A Câmara Africana de Energia (AEC) congratula-se com este lançamento como um modelo prático para o desenvolvimento de capacidades técnicas no país e o reforço da localização da mão-de-obra em todas as cadeias de valor energéticas de África. A Câmara considera que esta parceria está alinhada com esforços mais amplos para melhorar a empregabilidade e reduzir a dependência de mão-de-obra estrangeira nas operações a montante e a jusante. À medida que o país avança com iniciativas de exploração e produção, o programa de formação demonstra como as empresas angolanas não estão a depender de empresas internacionais, mas sim a assumir o controlo do desenvolvimento de capacidades.
O programa de seis meses está previsto para começar a 30 de agosto e irá proporcionar formação profissional com certificação internacional. Os participantes serão selecionados através das direções provinciais de educação, com 20 candidatos pré-selecionados por província antes da seleção final de quatro por região. O currículo combina aulas teóricas no INP com experiência prática no ambiente operacional da Cabship.
Os exames que fazem parte do processo de seleção estão em curso, com testes de matemática e português realizados em Luanda a 8 de junho de 2026, seguidos de avaliações regionais em Bengo, Zaire e Cabinda a 9 de julho. Os candidatos aprovados avançarão para um percurso de formação estruturado que integra a aprendizagem técnica com a exposição industrial e estágios nas operações de logística e energia da Cabship.

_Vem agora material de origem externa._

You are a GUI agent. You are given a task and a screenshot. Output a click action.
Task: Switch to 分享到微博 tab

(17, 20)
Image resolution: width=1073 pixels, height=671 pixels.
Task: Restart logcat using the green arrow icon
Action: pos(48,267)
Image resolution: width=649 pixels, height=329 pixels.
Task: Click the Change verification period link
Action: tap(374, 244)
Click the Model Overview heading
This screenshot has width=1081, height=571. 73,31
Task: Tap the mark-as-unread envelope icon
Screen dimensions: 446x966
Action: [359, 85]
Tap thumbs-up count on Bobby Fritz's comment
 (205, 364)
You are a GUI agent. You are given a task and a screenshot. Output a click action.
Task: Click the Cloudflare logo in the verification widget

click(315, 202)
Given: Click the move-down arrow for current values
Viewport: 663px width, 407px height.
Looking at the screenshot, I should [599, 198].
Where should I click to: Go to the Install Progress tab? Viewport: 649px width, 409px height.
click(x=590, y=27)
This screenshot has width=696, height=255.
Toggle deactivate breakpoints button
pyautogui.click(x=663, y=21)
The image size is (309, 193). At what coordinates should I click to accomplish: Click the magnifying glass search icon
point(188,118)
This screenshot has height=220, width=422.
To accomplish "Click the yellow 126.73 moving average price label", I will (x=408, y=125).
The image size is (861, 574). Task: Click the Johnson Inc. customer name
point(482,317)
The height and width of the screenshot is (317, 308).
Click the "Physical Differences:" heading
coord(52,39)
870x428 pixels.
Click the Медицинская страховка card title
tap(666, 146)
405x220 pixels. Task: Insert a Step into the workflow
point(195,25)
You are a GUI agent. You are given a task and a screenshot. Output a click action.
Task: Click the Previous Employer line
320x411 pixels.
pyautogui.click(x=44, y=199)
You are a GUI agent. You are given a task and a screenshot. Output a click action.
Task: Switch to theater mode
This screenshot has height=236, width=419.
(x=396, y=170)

O programa é coordenado pela Direção Nacional de Formação e Conteúdo Local do MIREMPET e está enquadrado no mais vasto quadro jurídico e político de Angola para o desenvolvimento do conteúdo local. Ao abrigo do Decreto Presidencial n.º 271/20 do país, as operadoras do setor do petróleo e gás são cada vez mais obrigadas a investir no desenvolvimento da mão de obra nacional, garantindo uma maior participação de profissionais angolanos em todas as disciplinas técnicas.
«Iniciativas de formação como esta são exatamente o que o setor energético africano precisa para construir capacidade técnica real e sustentável no terreno. Quando investimos em jovens com competências práticas e certificadas, reforçamos o conteúdo local, melhoramos a competitividade e tornamos os nossos mercados energéticos muito mais atrativos para os investidores a longo prazo», afirma NJ Ayuk, Presidente Executivo da AEC.
A iniciativa sublinha o compromisso sustentado de Angola com o desenvolvimento do capital humano como pilar da competitividade a montante. Ao alinhar instituições governamentais, organismos de formação e operadores do setor privado, o programa reforça a resiliência operacional, melhorando simultaneamente a conformidade com o conteúdo local, servindo como um modelo escalável para o desenvolvimento da força de trabalho nos mercados energéticos africanos emergentes.